Work instructions
Would you repeat, exactly as given, the line with "Instruction: Click the Generic" and every line after it to the end of the entries?

Data supplied
____________

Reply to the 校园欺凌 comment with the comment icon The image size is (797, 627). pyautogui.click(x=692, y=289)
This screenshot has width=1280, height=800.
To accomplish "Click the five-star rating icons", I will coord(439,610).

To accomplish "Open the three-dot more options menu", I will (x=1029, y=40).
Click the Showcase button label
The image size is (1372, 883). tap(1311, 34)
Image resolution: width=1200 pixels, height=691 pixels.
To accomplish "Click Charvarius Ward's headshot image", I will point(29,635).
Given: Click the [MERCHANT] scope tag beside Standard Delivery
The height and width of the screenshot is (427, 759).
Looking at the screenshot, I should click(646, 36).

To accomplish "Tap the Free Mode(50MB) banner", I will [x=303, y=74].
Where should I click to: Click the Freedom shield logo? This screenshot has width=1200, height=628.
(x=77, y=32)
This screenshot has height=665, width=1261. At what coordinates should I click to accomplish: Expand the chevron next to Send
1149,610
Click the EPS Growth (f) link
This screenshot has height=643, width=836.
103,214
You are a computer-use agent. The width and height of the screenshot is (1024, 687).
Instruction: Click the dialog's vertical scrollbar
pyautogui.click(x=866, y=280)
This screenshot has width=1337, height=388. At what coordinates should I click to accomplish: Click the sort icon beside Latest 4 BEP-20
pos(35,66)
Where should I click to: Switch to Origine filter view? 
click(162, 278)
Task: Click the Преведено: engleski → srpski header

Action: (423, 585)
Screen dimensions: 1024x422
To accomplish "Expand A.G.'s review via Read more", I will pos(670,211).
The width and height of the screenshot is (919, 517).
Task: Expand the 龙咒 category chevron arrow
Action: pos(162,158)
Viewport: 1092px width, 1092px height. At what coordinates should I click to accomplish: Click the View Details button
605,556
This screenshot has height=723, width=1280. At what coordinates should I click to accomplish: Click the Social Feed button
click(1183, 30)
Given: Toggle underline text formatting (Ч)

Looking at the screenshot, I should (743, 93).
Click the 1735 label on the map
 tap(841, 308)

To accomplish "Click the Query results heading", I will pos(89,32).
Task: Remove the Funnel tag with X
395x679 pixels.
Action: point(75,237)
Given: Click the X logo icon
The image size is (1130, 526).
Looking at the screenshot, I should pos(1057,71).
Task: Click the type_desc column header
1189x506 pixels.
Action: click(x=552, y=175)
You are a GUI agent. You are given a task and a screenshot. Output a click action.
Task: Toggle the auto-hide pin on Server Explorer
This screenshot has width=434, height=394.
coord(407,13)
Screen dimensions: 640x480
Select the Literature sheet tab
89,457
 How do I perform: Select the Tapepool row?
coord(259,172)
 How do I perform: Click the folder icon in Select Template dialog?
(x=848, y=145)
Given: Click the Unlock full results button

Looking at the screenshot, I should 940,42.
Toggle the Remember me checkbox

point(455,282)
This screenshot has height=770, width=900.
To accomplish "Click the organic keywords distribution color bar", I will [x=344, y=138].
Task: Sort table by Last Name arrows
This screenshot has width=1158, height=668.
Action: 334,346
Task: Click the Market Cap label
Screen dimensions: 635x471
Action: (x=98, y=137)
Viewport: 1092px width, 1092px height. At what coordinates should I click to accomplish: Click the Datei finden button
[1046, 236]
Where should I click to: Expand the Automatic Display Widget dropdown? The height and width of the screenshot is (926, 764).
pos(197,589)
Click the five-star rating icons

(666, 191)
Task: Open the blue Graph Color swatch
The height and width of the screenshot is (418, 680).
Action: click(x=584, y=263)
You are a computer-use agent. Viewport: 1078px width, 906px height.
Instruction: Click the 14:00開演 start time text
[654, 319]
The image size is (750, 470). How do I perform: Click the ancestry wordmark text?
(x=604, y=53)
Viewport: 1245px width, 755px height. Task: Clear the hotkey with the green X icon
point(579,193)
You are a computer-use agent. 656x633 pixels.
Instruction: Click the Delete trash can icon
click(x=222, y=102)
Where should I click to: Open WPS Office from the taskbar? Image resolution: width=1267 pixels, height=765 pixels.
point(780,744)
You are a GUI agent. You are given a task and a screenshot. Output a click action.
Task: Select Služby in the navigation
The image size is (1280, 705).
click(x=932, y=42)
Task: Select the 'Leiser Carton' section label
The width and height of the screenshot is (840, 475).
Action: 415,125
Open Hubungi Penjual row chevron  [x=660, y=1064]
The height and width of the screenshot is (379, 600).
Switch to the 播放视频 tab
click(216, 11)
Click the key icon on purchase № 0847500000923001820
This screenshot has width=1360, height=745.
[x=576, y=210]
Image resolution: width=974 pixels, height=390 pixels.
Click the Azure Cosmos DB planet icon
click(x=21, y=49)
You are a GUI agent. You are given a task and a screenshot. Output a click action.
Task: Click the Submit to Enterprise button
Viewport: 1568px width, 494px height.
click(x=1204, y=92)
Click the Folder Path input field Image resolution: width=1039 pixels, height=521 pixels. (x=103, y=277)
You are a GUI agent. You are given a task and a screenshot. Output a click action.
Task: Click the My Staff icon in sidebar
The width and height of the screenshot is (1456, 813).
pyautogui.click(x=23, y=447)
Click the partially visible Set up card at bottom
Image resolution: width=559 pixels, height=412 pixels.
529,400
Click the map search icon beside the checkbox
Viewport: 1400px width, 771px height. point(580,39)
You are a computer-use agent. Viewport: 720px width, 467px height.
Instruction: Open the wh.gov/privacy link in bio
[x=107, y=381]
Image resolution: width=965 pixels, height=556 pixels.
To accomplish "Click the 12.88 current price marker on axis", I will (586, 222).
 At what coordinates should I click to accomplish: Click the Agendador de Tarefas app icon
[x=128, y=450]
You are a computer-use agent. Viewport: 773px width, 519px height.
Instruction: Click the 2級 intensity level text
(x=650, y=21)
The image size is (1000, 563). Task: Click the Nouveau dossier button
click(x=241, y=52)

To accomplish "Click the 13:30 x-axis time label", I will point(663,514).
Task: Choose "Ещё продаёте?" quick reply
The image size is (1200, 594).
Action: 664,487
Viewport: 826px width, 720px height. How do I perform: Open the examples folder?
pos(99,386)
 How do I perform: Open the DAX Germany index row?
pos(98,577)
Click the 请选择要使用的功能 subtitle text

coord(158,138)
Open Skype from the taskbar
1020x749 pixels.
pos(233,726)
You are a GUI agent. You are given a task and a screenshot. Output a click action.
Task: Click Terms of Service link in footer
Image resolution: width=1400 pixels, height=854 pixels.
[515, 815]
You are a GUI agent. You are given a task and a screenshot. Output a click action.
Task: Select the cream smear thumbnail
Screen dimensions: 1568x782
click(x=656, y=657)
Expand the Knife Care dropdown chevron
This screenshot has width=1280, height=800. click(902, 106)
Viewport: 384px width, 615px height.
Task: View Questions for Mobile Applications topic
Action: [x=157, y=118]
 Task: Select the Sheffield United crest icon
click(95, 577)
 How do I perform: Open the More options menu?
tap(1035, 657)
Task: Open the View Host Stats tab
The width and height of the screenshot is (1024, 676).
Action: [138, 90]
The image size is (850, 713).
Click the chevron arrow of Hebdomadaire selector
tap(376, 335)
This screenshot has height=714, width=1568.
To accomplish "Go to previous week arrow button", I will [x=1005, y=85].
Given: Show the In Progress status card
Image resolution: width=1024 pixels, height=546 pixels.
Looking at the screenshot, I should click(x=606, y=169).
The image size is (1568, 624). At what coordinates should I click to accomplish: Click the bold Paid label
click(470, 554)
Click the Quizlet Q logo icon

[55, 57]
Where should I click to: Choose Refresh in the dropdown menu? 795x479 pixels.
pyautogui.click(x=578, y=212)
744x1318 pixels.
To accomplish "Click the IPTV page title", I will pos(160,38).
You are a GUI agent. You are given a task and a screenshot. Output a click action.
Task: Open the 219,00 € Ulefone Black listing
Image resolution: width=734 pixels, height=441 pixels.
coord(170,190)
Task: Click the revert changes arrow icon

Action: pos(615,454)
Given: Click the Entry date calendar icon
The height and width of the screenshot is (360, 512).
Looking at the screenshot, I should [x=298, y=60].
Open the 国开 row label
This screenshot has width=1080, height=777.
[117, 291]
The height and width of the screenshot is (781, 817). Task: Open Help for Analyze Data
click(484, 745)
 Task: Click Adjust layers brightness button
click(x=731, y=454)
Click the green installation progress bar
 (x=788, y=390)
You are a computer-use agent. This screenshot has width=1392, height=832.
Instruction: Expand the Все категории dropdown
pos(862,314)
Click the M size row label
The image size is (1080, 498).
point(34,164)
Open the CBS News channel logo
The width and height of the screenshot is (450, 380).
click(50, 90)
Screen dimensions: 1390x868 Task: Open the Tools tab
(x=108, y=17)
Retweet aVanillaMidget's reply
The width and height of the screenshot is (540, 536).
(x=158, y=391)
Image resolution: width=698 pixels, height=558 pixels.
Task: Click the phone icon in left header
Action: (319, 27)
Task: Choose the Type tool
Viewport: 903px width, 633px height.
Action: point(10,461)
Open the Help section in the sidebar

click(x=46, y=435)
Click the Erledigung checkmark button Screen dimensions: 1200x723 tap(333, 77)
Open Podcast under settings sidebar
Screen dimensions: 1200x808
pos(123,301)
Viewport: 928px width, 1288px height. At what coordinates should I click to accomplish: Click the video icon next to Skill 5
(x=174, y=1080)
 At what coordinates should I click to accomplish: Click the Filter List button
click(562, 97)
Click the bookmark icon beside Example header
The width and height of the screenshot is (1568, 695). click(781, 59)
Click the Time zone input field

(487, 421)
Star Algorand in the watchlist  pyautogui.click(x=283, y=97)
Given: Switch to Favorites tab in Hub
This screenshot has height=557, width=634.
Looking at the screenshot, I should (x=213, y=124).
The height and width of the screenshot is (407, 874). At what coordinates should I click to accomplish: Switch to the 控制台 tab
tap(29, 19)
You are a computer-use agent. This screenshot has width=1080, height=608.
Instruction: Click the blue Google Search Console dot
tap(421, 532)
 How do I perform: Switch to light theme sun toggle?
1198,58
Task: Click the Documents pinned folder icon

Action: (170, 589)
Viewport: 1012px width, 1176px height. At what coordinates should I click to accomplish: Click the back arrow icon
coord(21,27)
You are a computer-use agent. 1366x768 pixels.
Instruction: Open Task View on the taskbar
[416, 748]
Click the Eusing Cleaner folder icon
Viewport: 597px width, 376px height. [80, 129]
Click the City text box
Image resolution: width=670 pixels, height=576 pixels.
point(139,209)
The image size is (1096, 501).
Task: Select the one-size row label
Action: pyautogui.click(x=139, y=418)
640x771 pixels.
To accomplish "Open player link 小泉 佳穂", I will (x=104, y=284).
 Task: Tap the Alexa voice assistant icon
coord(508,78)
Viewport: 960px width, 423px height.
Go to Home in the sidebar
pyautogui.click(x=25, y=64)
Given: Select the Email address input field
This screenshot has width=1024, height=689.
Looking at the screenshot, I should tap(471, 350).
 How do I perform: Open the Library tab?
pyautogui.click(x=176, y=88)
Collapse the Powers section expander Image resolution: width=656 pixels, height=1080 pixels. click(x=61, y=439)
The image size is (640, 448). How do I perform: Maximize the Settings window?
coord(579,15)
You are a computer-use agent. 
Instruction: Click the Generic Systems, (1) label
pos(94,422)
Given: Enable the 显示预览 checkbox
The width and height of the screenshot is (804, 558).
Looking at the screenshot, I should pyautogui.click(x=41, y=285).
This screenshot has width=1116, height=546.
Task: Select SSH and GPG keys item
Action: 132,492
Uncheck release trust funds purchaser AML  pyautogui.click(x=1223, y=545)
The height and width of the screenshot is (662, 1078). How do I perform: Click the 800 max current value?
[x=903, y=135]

____________

Solved exercise
Instruction: Click the Generic Systems, (1) label
pos(94,422)
Given: Enable the 显示预览 checkbox
The width and height of the screenshot is (804, 558).
Looking at the screenshot, I should pyautogui.click(x=41, y=285).
This screenshot has width=1116, height=546.
Task: Select SSH and GPG keys item
Action: 132,492
Uncheck release trust funds purchaser AML  pyautogui.click(x=1223, y=545)
The height and width of the screenshot is (662, 1078). How do I perform: Click the 800 max current value?
[x=903, y=135]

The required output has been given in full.